Excitebike is a motocross racing game, which features the distinctive black box design on the cover that was used in the early titles, and Excitebike is no exception, as well it was one of the launch titles of the console in Europe back in 1986. The idea is that your racing either on your own or against competitors, in order to complete the track within a time period. If you finish within the top 3 based on your time, you progress to the next track and carry on through the game. The game was originally released in Japan for the Famicom system in 1984, and made use of the Famicom Data Recorder, which was used to record user-created tracks (which will be discussed later) but as this was a Japanese-only accessory, this featured was not utilised in the American and European release of the game.
So when you turn on the game, your presented with a simple yet very blue title screen to which you can choose from 3 options. Selection A is where your rider is racing against the clock on his own. Selection B is where your rider is still trying to beat the time set but there are other riders on screen – you start off with 3 others but as the level progresses they are everywhere, not intentionally causing a nuisance but nevertheless not a good advert for drinking and riding. Finally, there is a Design section, where users can create their own custom made tracks to race on. As mentioned briefly earlier, in Japan this feature was utilised with the Famicom Disk System, a saving device that used normal audio cassettes and worked in the same way that the C64 had with its Datassette. It was even stated in the manual that the save and load features of the Design aspect were programmed in for “potential product developments”. oo-er indeed, however it’s nice to create your own tracks even if you cannot save these for your friends to see. With 19 different parts of scenery and track to include in your laps, and up to 9 laps,you could certainly make it as simple or as difficult for your friends to compete on. It is a shame however there is no multiplayer option on the game, but trying to beat the times of your friends is good incentive enough.
So controlling your motorcycle couldn’t be simpler – the A button accelerates your bike, and the B button, well that accelerates faster which you might think is the obvious button to use however, it comes at a price. At the bottom of the screen is a Temp bar, for temperature (in case those of you were clever enough to think it meant temporary) and when should that bar fill up, you temporarily stop at the side of the track waiting for your engine to cool down, so when your racing do keep an eye on that – if it gets too high then release the accelerator for a bit or drive over the right arrows that are on the ground, to reduce the temperature of the bike. The up and down d-pad moves your bike between the 4 lanes on screen, and the left and right d-pad button will change the angle of your bike both on the ground and in mid-air, allowing you to look cool and do wheelies throughout the course. If you are in mid-air and land at an unnatural angle, then you’ll bounce on the ground and go to the edge of the screen – this happens if you crash into another rider in Selection B.

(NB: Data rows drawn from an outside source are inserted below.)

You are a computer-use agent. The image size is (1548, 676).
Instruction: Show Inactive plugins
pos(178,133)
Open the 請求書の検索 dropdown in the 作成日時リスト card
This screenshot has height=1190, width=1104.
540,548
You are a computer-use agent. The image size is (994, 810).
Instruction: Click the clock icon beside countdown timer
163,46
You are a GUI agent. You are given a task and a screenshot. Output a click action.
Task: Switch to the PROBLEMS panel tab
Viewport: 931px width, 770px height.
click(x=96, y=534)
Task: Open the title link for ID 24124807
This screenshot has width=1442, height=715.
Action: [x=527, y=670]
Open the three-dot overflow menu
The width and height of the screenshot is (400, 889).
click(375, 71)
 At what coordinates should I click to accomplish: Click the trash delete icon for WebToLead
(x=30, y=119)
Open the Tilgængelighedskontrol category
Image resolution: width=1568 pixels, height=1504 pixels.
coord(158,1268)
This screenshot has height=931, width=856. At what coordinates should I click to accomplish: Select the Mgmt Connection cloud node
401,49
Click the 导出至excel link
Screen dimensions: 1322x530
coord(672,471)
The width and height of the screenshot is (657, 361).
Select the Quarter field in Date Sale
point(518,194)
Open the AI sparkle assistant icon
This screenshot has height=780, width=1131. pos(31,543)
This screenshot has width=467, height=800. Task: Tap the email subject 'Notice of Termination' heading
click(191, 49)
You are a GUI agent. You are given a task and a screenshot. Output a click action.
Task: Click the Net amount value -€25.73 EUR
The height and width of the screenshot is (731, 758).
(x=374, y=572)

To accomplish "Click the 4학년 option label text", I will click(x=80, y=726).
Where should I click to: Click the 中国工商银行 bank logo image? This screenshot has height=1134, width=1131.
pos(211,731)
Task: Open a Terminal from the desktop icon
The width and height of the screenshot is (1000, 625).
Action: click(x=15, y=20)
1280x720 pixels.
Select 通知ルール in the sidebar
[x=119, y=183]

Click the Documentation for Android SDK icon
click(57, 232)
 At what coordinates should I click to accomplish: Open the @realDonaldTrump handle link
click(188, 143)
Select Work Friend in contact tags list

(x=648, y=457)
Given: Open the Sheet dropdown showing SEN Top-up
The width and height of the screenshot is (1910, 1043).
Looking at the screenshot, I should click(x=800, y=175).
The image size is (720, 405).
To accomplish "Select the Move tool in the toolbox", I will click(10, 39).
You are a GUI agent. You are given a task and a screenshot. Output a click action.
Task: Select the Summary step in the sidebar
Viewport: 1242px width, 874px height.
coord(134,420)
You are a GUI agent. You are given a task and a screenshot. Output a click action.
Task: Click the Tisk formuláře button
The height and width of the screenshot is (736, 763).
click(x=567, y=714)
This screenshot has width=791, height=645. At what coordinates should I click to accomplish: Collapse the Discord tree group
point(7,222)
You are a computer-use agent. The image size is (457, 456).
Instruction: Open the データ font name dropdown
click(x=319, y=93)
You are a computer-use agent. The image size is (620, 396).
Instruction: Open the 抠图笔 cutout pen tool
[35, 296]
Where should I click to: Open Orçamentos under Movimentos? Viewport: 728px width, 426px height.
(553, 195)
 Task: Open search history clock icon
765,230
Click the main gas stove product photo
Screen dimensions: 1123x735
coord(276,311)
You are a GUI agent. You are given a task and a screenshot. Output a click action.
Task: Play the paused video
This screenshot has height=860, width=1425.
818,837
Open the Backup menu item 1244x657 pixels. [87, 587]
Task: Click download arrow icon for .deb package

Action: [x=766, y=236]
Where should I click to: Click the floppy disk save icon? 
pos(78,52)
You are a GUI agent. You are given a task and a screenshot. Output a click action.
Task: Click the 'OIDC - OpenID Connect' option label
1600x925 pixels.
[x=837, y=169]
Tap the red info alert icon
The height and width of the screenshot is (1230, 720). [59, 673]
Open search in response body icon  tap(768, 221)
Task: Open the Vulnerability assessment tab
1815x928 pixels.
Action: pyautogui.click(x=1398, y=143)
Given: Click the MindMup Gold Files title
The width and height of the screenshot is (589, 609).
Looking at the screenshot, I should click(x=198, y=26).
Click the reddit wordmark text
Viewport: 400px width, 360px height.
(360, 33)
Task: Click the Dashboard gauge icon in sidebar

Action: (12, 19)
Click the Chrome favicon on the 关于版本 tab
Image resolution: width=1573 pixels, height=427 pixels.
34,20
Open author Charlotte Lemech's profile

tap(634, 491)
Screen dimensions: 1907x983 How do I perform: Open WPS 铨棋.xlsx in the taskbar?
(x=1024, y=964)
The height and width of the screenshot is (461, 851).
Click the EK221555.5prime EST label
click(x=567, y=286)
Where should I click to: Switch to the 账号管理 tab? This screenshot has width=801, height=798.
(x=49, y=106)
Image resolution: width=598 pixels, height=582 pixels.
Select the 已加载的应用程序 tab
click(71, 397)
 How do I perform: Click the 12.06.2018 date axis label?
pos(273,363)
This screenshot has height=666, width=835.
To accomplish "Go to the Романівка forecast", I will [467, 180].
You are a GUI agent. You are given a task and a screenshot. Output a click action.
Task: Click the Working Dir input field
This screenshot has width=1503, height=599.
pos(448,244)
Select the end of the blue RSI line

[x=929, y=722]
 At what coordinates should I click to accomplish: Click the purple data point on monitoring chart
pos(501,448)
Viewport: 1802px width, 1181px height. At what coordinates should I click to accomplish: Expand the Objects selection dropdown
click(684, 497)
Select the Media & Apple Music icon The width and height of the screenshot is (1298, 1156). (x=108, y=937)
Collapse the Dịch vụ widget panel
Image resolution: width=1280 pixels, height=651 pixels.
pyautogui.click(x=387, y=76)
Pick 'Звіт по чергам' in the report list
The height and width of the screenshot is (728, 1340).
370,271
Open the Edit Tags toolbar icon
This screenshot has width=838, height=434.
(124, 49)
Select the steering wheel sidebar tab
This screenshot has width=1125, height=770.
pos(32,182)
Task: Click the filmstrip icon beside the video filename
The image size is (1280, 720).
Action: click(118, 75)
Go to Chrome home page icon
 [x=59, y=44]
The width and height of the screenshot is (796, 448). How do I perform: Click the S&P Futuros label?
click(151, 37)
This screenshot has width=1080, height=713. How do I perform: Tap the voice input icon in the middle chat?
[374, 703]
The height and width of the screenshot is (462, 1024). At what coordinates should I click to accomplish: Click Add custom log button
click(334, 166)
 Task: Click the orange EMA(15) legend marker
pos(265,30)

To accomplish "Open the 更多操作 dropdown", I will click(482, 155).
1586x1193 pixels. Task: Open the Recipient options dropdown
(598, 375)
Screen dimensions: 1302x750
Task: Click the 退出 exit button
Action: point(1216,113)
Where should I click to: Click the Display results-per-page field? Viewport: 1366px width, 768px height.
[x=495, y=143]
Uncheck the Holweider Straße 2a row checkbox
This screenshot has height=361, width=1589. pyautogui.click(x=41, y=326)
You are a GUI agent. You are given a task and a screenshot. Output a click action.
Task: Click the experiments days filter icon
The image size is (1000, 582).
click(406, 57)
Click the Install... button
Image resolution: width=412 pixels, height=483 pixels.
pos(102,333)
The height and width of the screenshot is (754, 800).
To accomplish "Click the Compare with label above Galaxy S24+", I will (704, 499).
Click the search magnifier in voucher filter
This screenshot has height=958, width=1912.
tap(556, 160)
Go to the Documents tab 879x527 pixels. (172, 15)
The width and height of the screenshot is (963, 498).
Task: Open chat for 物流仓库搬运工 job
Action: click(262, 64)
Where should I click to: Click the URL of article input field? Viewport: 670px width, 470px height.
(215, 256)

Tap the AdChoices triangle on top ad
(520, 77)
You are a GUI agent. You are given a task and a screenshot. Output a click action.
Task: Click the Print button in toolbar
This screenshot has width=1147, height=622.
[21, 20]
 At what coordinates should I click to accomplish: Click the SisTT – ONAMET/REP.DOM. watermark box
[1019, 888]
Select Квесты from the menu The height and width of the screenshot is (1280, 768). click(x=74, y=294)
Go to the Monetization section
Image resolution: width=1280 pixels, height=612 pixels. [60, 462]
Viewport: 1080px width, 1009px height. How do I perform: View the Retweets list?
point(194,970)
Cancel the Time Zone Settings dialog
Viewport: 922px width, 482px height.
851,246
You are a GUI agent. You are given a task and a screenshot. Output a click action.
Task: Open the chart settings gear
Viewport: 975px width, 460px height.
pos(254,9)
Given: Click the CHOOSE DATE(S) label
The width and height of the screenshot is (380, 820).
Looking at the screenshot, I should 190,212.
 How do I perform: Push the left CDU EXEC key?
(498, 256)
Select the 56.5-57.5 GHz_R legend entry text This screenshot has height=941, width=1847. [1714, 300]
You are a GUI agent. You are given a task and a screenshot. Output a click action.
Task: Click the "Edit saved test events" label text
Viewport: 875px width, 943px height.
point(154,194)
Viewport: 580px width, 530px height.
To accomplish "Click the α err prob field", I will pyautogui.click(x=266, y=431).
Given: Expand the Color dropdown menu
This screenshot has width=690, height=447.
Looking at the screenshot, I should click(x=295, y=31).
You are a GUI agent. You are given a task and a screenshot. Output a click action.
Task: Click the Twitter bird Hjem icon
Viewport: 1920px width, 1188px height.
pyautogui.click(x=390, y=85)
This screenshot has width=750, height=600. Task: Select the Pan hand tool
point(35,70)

The music and sound effects are impressive for a game released in the console’s infancy, with the music upbeat and setting a positive mood for the upcoming races. Although there is no music when racing, this is replaced with impressive sound effects ranging from the start of the race building up to its climatic start, to the sound of the engine when racing and when you overheat a shrill noise repeats. It’s certainly a game where you don’t need to mute the sound and put on the latest offerings from whatever band or artiste the youth of today listen to, the music and sound effects set the game well and serve as a nice addition and get you in the mood to race. The graphics are clear and bright, although it does like at times in the course be this dirt or someone vomiting, perhaps a scared rider afraid of you beating him in the race, is a somewhat putrid olive colour, but nevertheless the track stands out well against the green background and your character looks well drawn. It’s also nice to see a cameraman in the background filming the race giving an ever more illusion that the race is being shown on TV, similarly to the cameraman that shows in Pro Wrestling. Maybe at the time Nintendo liked the idea of realism and having cameraman filming sports events?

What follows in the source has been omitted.